UK AI Safety Institute to open US office

The UK government's AI Safety Institute is expanding internationally by opening its first overseas office in San Francisco this summer.

The new office will allow the Institute to tap into the technology talent in the Bay Area, engage with major AI labs headquartered in London and San Francisco, and cement relationships with the United States to advance AI safety for the public interest.

The San Francisco office, expected to open in the coming months, will recruit an initial team of technical staff led by a Research Director. It will complement the Institute's London headquarters, which continues to grow and now has over 30 employees focused on assessing the risks of cutting-edge AI systems.

By establishing a presence in the US, the Institute aims to foster close collaboration, further the strategic partnership between the two countries on AI safety, share research, and conduct joint evaluations of AI models to inform global AI safety policies.

Announcing the expansion, Science and Technology secretary Michelle Donelan said, "This expansion represents British leadership in AI in action. It is a pivotal moment in the UK's ability to study both the risks and potential of AI from a global lens, strengthening our partnership with the US and paving the way for other countries to tap into our expertise as we continue to lead the world on AI safety."

The Institute has also released selected results from recent safety testing of five publicly available advanced AI models, making it the first government-backed organisation to unveil such evaluations. The tests assessed models across key risk areas, including the effectiveness of installed safeguards.

Findings included models completing some cybersecurity challenges but struggling with advanced ones, demonstrating PhD-level knowledge in chemistry and biology, vulnerability to basic "jailbreaks" enabling harmful outputs, and inability to complete complex, lengthy tasks without human oversight.

Institute Chair Ian Hogarth said the results contribute to assessing model capabilities and lack of robustness in existing safeguards, adding, "Our ambition is to continue pushing the frontier of this field by developing state-of-the-art evaluations, with an emphasis on national security related risks."

________________

▶ **TASKS**
a) From the article on the AI Safety Institute's US office, reproduce verbatim the passage starting with "UK AI Safety" and going on through "the public interest.".
b) In the article on the AI Safety Institute's US office, how many employees does the Institute's London headquarters now have?

________________

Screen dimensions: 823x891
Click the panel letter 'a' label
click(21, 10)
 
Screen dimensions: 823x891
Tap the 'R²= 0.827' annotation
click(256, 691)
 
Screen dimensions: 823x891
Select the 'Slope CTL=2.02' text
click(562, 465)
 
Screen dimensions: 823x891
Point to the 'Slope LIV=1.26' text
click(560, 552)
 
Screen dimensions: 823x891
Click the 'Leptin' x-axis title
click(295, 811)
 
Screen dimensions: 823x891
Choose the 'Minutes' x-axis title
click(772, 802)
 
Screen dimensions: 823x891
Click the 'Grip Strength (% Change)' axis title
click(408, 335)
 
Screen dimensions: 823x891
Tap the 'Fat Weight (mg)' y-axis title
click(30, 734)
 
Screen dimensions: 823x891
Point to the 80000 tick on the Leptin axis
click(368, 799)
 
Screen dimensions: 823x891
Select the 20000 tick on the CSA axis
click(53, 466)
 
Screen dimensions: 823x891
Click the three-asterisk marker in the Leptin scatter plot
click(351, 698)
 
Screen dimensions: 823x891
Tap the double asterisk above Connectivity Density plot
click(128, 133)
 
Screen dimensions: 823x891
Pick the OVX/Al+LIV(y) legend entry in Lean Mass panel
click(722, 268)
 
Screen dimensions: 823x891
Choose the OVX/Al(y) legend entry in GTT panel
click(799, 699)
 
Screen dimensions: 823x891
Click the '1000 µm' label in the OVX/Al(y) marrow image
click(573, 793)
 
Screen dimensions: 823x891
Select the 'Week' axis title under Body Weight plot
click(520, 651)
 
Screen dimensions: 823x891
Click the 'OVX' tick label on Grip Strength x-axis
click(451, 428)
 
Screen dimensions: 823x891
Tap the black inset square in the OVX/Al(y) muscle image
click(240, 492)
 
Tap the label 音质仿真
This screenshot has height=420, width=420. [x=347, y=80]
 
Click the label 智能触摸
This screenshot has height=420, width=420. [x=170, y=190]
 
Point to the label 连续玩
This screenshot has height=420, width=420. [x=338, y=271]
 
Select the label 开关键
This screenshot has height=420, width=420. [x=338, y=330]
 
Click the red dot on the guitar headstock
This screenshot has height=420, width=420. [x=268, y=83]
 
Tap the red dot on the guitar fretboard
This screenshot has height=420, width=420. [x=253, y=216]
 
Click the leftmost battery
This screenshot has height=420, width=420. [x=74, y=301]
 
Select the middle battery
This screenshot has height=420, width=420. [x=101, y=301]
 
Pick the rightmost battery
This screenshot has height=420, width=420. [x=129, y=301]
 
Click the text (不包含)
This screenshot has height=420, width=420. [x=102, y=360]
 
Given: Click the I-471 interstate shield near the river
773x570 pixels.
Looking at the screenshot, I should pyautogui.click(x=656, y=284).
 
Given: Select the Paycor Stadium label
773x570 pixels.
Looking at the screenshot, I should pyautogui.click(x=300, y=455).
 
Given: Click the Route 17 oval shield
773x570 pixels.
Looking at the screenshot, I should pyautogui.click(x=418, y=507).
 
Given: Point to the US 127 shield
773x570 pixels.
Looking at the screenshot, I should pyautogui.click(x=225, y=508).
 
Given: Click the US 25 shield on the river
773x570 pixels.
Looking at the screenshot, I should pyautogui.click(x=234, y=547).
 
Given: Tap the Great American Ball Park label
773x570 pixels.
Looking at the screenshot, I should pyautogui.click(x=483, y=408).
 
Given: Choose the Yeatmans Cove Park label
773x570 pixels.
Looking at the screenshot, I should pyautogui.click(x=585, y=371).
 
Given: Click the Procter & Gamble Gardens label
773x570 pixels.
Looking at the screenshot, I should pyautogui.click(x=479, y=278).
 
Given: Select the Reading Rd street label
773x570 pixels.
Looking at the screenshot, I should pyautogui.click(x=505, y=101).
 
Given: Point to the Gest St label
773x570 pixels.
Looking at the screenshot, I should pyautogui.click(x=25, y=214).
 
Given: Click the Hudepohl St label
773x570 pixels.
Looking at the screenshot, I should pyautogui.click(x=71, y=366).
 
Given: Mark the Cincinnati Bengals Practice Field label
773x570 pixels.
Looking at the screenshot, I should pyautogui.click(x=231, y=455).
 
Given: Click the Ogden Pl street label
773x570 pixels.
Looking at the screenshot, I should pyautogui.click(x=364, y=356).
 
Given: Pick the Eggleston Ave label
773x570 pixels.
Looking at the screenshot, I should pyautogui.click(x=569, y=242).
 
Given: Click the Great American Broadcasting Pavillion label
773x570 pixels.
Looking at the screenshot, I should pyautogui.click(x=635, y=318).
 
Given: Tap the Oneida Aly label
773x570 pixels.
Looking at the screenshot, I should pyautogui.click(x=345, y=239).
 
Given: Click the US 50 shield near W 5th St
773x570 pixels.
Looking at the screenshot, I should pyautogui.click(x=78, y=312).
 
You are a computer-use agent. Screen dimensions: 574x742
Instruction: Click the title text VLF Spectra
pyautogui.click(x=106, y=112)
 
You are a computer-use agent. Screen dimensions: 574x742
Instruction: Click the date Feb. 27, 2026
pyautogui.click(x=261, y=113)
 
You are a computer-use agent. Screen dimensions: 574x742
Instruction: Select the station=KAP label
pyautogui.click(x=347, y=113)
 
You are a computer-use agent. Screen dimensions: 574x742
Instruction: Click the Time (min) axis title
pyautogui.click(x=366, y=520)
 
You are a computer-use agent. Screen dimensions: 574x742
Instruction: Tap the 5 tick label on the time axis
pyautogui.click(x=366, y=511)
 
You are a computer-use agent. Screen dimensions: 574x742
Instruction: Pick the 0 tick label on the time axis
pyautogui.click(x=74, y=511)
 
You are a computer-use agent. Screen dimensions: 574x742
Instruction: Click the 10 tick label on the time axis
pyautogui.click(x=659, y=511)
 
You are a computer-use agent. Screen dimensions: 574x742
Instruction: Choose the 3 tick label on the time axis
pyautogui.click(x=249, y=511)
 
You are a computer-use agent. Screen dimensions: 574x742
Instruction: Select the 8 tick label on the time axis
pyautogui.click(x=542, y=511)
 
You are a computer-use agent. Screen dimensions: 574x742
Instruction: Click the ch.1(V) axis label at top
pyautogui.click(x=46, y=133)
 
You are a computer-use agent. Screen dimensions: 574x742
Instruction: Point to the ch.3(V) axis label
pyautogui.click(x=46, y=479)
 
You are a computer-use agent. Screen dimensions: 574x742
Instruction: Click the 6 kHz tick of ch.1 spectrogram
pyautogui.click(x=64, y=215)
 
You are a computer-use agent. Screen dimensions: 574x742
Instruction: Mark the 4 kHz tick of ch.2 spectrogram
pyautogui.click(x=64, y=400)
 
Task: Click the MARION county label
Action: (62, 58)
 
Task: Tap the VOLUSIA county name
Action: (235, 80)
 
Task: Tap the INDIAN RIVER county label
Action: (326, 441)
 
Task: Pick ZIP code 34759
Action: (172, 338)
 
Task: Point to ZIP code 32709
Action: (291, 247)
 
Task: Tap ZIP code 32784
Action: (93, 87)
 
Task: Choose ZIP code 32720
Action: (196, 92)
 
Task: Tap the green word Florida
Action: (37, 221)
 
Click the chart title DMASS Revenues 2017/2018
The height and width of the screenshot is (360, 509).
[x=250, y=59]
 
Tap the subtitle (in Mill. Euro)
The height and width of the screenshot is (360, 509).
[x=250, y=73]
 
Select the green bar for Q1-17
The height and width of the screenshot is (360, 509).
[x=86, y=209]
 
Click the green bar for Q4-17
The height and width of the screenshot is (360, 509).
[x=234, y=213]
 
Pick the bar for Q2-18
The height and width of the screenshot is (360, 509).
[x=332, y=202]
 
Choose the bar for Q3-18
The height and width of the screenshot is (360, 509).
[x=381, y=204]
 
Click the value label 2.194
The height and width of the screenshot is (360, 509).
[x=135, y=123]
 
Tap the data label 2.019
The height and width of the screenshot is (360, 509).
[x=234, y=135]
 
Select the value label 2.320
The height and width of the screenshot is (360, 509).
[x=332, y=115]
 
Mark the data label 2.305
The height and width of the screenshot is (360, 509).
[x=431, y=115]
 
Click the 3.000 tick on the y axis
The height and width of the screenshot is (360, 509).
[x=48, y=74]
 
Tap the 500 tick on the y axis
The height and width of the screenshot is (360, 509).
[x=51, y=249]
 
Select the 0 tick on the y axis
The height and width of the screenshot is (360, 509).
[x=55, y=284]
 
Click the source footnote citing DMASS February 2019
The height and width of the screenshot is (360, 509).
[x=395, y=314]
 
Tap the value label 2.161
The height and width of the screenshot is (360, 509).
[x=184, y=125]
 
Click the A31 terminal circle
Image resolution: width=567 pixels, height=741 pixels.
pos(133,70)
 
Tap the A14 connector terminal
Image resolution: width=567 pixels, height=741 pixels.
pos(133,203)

________________

▶ **COMPLETED EXERCISE**
a)
UK AI Safety Institute to open US office

The UK government's AI Safety Institute is expanding internationally by opening its first overseas office in San Francisco this summer.

The new office will allow the Institute to tap into the technology talent in the Bay Area, engage with major AI labs headquartered in London and San Francisco, and cement relationships with the United States to advance AI safety for the public interest.

b) It has over 30 employees.